TEXTO PARA LER:

+++

Mas tudo mudou com a chegada do norte-americano à Nazaré, com a onda de mais de 20 metros que McNamara surfou na Praia do Norte e que deu a conhecer ao mundo o Canhão da Nazaré. Daí até à campanha que o Turismo de Portugal lançou e que mostrou em Times Square o real tamanho das ondas da Nazaré, foi um instante.
Desde então, o surf e as atividades ligadas ao surf não mais pararam de crescer e, hoje, este é um produto turístico que representa mais de 400 milhões de euros, atrai turistas estrangeiros das mais diversas nacionalidades e que levou a uma mudança na imagem turística do país.
“Costumo dizer que o surf é o Cristiano Ronaldo do turismo português”, diz ao Publituris Rodrigo Machaz, diretor-geral dos Memmo Hotels, que há 15 anos abriu o Memmo Baleeira Hotel, em Sagres, numa altura em que os hotéis ligados ao surf eram ainda uma miragem.
Apesar de admitir que nunca quis fazer um hotel para surfistas, Rodrigo Machaz não tem dúvidas que, “se não houvesse ondas em Sagres, o hotel valia menos de metade”. É que grande parte dos clientes desta unidade hoteleira de quatro estrelas procura o Memmo Baleeira Hotel justamente pelos desportos de ondas, com o surf à cabeça.
É por isso que o hotel disponibiliza um ‘surf centre’, tendo sido mesmo o primeiro a nível nacional a dispor desta facilidade, bem como cacifos e uma área especifica onde os praticantes da modalidade podem guardar e lavar os seus equipamentos.

+++

SECÇÃO DE DADOS:
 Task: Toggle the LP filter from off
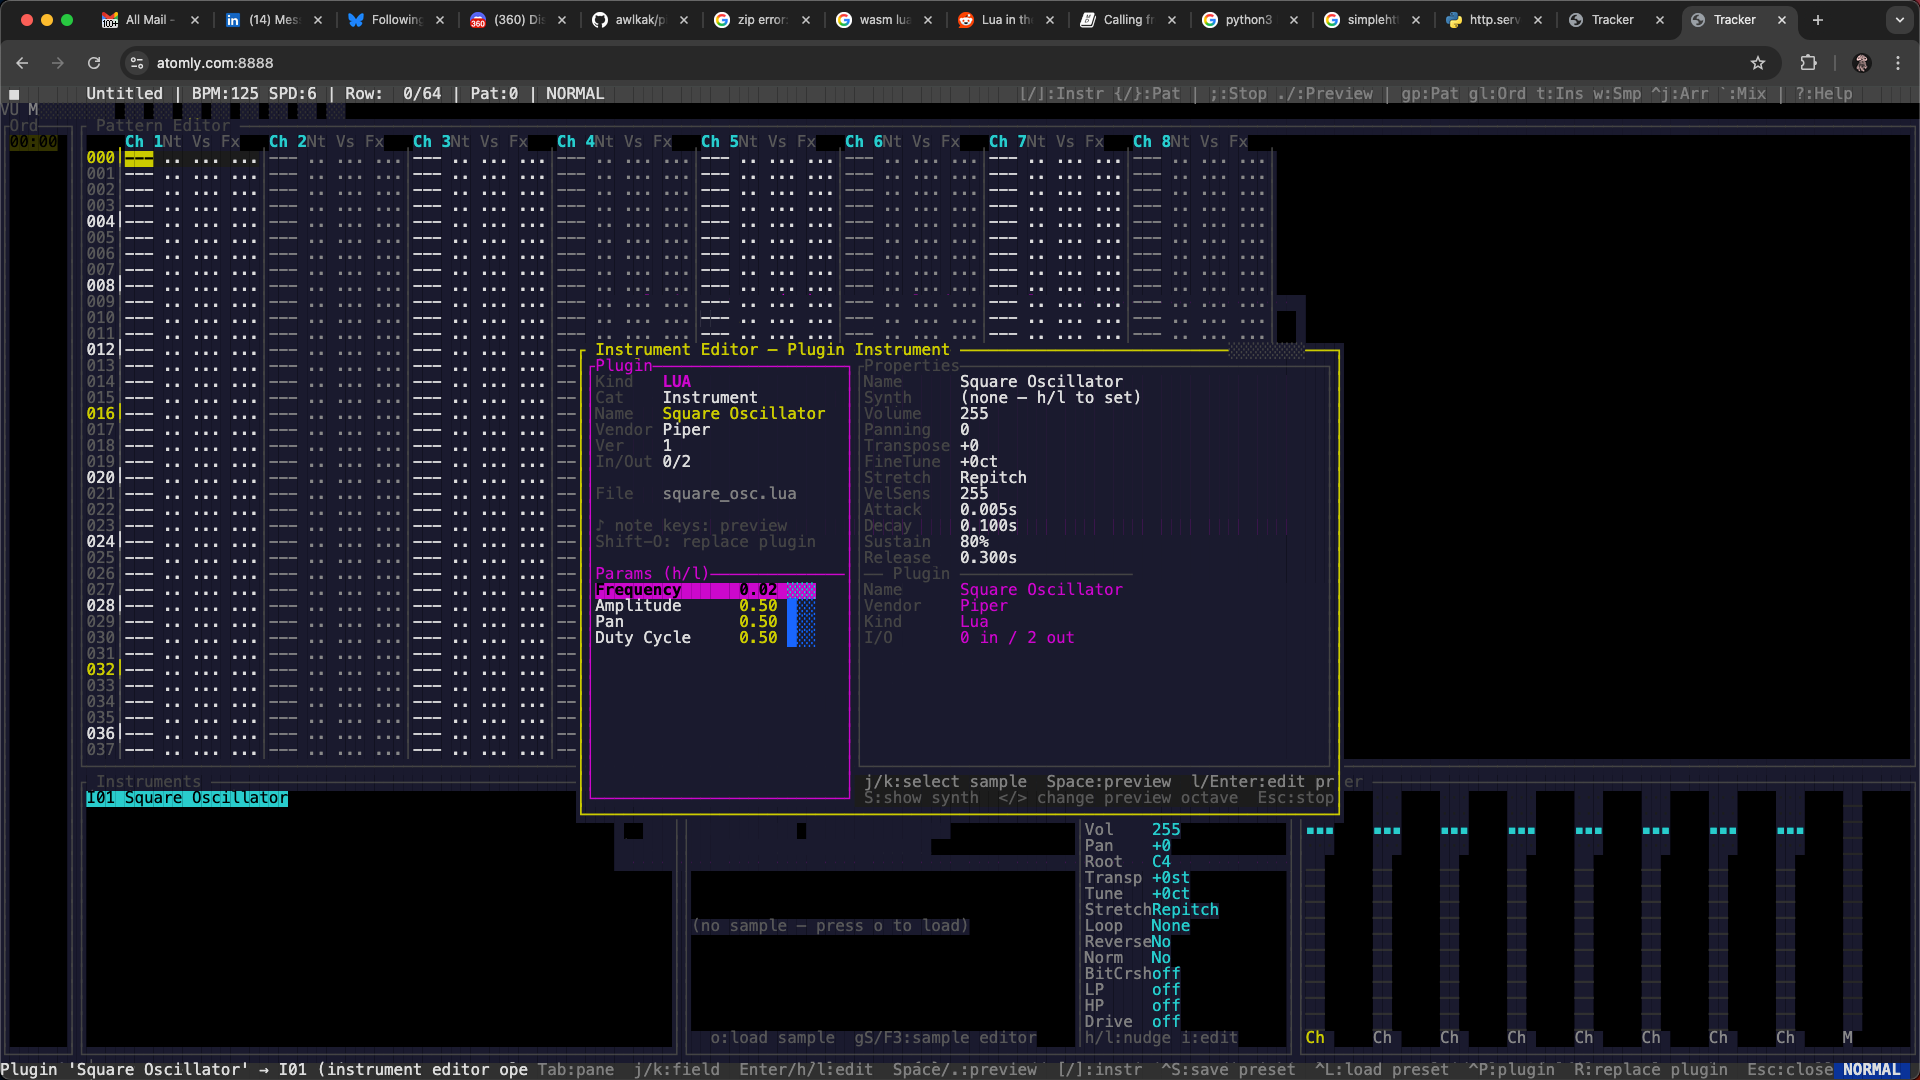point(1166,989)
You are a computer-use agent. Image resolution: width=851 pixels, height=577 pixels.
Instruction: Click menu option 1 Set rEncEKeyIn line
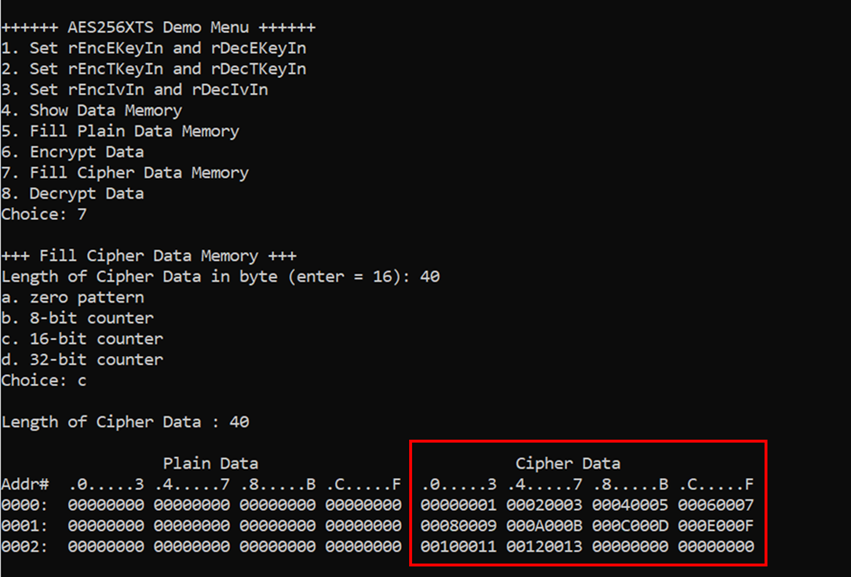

+++

TAREFAS A REALIZAR:
1/ Indique todas as pessoas mencionadas pelo nome no texto sobre o surf e o turismo em Portugal.
2/ Prossiga o texto sobre o surf e o turismo em Portugal a partir da última frase apresentada.
O material não tem qualquer relação com o texto sobre o surf e o turismo em Portugal.

RESPOSTAS DOS EXERCÍCIOS:
1/ McNamara, Rodrigo Machaz e Cristiano Ronaldo.

2/
Quando faço esta comparação com o Cristiano Ronaldo é porque houve uma quebra geracional. O futebol era uma coisa antes do Cristiano e, depois, apareceu um grande jogador que mudou tudo. Com o surf aconteceu o mesmo”, Rodrigo Machaz, diretor-geral Memmo Hotels
De acordo com o responsável, “o surf foi muito importante não apenas para o hotel mas para a região” de Sagres, uma vez atraiu novos públicos e contribuiu para mudar a dinâmica turística desta vila algarvia, numa realidade que se tem vindo a alargar a cada vez mais destinos nacionais, validando a comparação de Rodrigo Machaz com o futebol. “Quando faço esta comparação com o Cristiano Ronaldo é porque houve uma quebra geracional. O futebol era uma coisa antes do Cristiano e, depois, apareceu um grande jogador que mudou tudo. Com o surf aconteceu o mesmo”, defende o responsável, que considera mesmo que, pela procura que lhe está associada, “o surf é o nosso melhor ponta-de-lança”.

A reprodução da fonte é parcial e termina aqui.